(DATA FOR THIS TASK Opens)

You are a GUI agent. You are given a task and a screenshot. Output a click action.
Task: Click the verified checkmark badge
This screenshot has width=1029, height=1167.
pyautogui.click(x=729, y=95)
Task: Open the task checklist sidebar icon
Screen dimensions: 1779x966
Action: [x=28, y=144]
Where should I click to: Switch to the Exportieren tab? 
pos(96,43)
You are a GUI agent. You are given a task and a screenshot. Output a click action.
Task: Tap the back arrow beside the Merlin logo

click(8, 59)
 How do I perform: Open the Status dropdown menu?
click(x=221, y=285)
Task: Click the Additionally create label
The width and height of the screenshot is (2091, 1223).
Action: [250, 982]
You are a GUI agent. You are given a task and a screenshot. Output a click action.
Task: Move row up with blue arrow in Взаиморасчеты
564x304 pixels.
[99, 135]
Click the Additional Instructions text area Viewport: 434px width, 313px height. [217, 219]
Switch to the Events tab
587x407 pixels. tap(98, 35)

(DATA FOR THIS TASK Closes)

Every entry needs to be copied again, word for word.

### EXERCISE RESPONSE
You are a GUI agent. You are given a task and a screenshot. Output a click action.
Task: Click the verified checkmark badge
This screenshot has width=1029, height=1167.
pyautogui.click(x=729, y=95)
Task: Open the task checklist sidebar icon
Screen dimensions: 1779x966
Action: [x=28, y=144]
Where should I click to: Switch to the Exportieren tab? 
pos(96,43)
You are a GUI agent. You are given a task and a screenshot. Output a click action.
Task: Tap the back arrow beside the Merlin logo

click(8, 59)
 How do I perform: Open the Status dropdown menu?
click(x=221, y=285)
Task: Click the Additionally create label
The width and height of the screenshot is (2091, 1223).
Action: [250, 982]
You are a GUI agent. You are given a task and a screenshot. Output a click action.
Task: Move row up with blue arrow in Взаиморасчеты
564x304 pixels.
[99, 135]
Click the Additional Instructions text area Viewport: 434px width, 313px height. [217, 219]
Switch to the Events tab
587x407 pixels. tap(98, 35)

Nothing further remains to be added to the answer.